His bats had told him that DharSii was in the Lavadome, mostly visiting with Wistala. As for that crystal…Rayg had been experimenting with the crystal for years. For all its size, it didn’t seem to do much. He’d done much better with the smaller jewel AuRon had brought into the Lavadome when he delivered the Queen’s ultimatum.

DharSii wanted permission from him to descend with Rayg into the depths of the Lavadome, Wistala explained.

“Unless he’s interested in a show of lights, I don’t understand what he thinks he can learn.”

“I’ve been studying what happens to the lights when we try to interact with the crystal,” Rayg said.

Interact? What, could a piece of stone live?

He needed to get his mind off of the upcoming questioning. “I’ll come. I’d like to see what DharSii is up to with my own eyes. I hope the great dandy doesn’t mind getting his sii dirty.”

“The Ankelenes are slowly coming around to my opinion,” Rayg said.

“What’s that?”

“It’s easier if I show you.”

They met DharSii outside, and the Copper waved off the usual formalities, though he did offer the visitor a mouthful of coin. DharSii declined.

“I’d rather keep my thoughts clear.”

They descended through Imperial Rock, down into the livestock pens and storage rooms, and finally to slippery chutes coated with waste from dragon, thrall, and livestock. The Copper hadn’t been this low in the Lavadome since learning the few passageways into the depths during his time in the Drakwatch. The only things that thrived in this noisome mess were worms and brightly glowing cave-moss. Thick masses of dwarfsbeard hung from the ceiling like hedges.

Rayg led them through a series of dripping passages. Unpleasant waste pooled and reeked.

They passed along a natural watercourse that churned the muck out of the Lavadome and down. Here they picked up a cleaner trail again.

Then they came to sort of a twisting passage that dropped like a root, with a root’s branching divisions. Rayg, hanging on to a rope thrown around the Copper’s neck, stayed on his feet.

The party began to see pieces of crystal running through the stones. Cavern increasingly gave way to crystal.

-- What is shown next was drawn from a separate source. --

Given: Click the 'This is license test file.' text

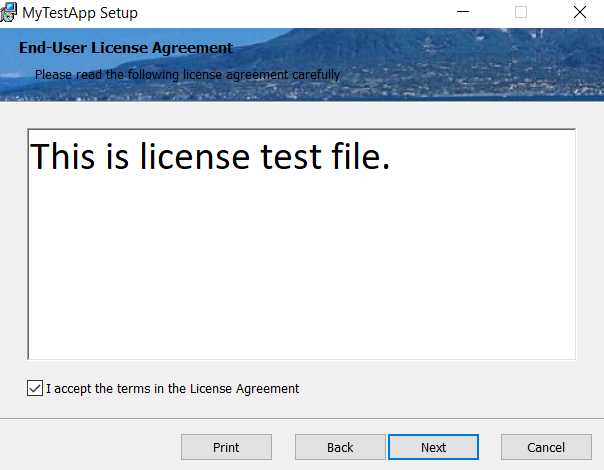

“We’re on Anklemere’s old road,” Rayg said. “After he was killed, dragons took out his stairs to make room for us to pass.”

They came to sort of an overlook. The Copper thought the cavern looked like an unusually angry sea, the whitecaps frozen forever into blue-white still life.

Lights like tiny drifting jellyfish ran inside the crystal caps. The lights waxed, sparked, waned, and flickered out like fireflies dying in the time it took to draw a long breath.

“What is this?” the Copper asked.

“It looks like fairy fire,” DharSii said. “But brighter. We get it in the sky in the far north.”

“It reminds me of stars,” Wistala said. “What is it?”

“Not even the Ankelenes know,” Rayg said. “Some believe that this is where the heat from the Lavadome is channeled and dispersed, the way wet drips off a mammal’s fur.

“I can tell you one more thing. These lights—they’ve become more active. They start and burn out faster, and there are more of them. According to the Ankelenes, the only variation before was when the lava was more active. They would burn brighter, longer.”

“Magic?” the Copper asked.

“Magic is a cheap explanation for the inexplicable,” Rayg said. “A dragon’s fire may seem magical to many humans, but it’s just an oil fire with a little sulfur mixed in. With a few more chemicals it’s difficult to identify, because they react so strongly to air.”

“Rayg’s practical,” the Copper said.

“Let me see him create dragonfire in his workshop,” DharSii said.